▶ [Aim]:
Summarize the passage on the political executive's expectations in two sentences.

▶ [Supplied text]:
3. The Political Executive's Expectations
When the first elected governments took office in 1937, the steel frame was completely protected - by the Governor in Provinces and by the Governor General in the Federation. Federation never had its elections due to the outbreak of the 2nd World War, but the Ministers were working directly under the Governor who had untrammeled power to refer any of the Ministerial decision to the Viceroy. The clamour for Dominion status was sought to be silenced by this half baked measure. The two and a half years of native ministries in the 11 provinces of British India saw the ICS officers working at cross purposes with the Ministers and the experience of the Political Executive was not very happy. The ICS and IP had their loyalty to the British Crown through the Secretary of State and not to the Provincial Government. This experience of the public servants was at the back of their mind when the matter was debated in the Constituent Assembly. The proposal for constituting All India Services was first put forward by Pandit Jawaharlal Nehru led Committee on Advising Constitutional Principles to the Constituent Assembly. In spite of many misgivings, it was Sardar Patel who defended the impeccable credentials of the Civil Services in this Committee and that's how we have the present IAS to which we proudly belong.

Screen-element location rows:
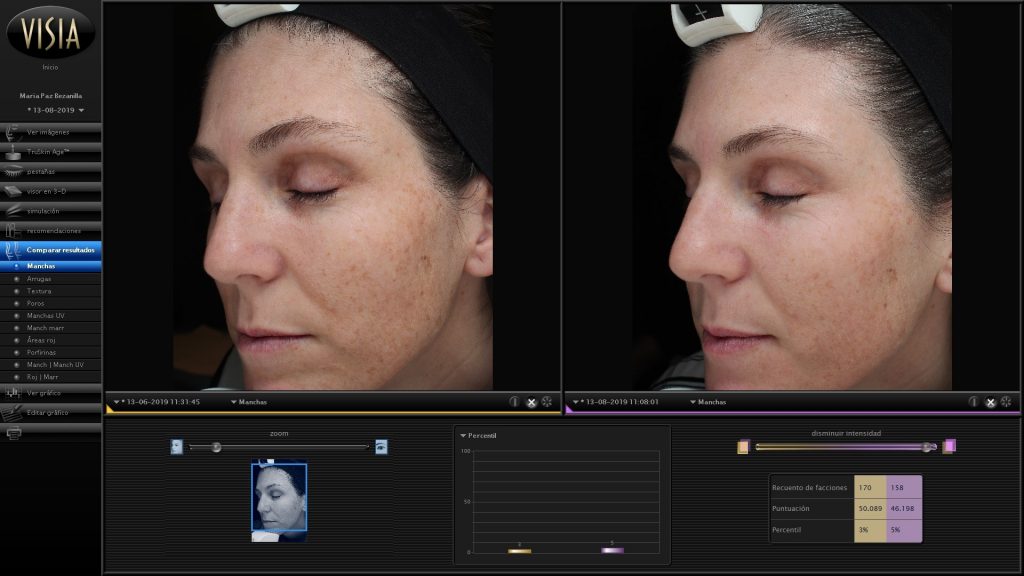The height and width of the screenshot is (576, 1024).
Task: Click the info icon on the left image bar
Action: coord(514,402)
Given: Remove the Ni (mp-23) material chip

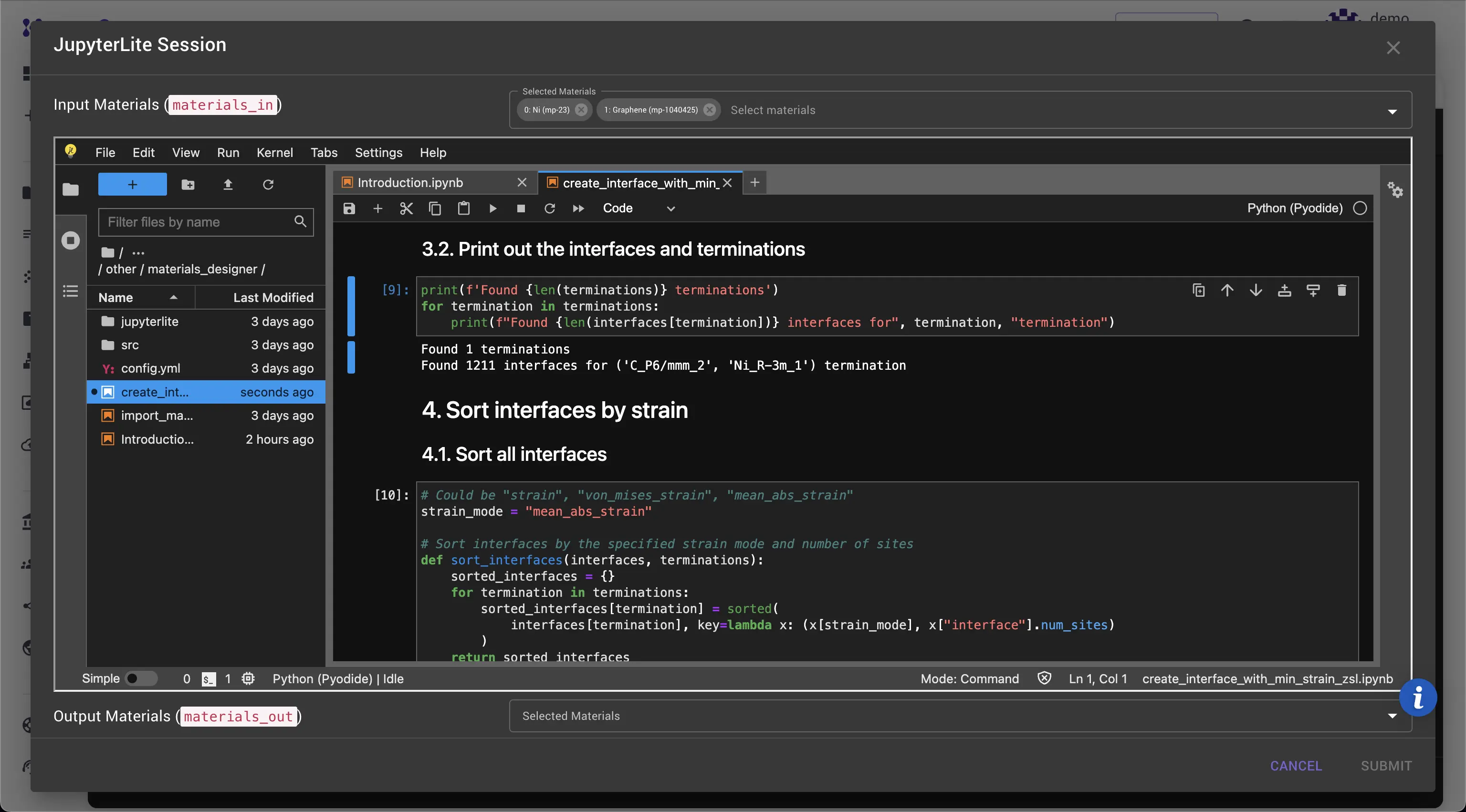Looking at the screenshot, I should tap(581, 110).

▶ [Exercise answer]:
When the first elected governments took office in 1937, the steel frame was fully protected by the Governor and the Governor General, and over two and a half years of native ministries in the provinces the ICS officers, whose loyalty ran to the British Crown rather than to the Provincial Government, worked at cross purposes with the Ministers. With this experience in mind, the Constituent Assembly debated a proposal from the Nehru-led Committee on Advising Constitutional Principles to constitute All India Services, and despite many misgivings Sardar Patel defended the credentials of the Civil Services in that Committee, which is how the present IAS came to be.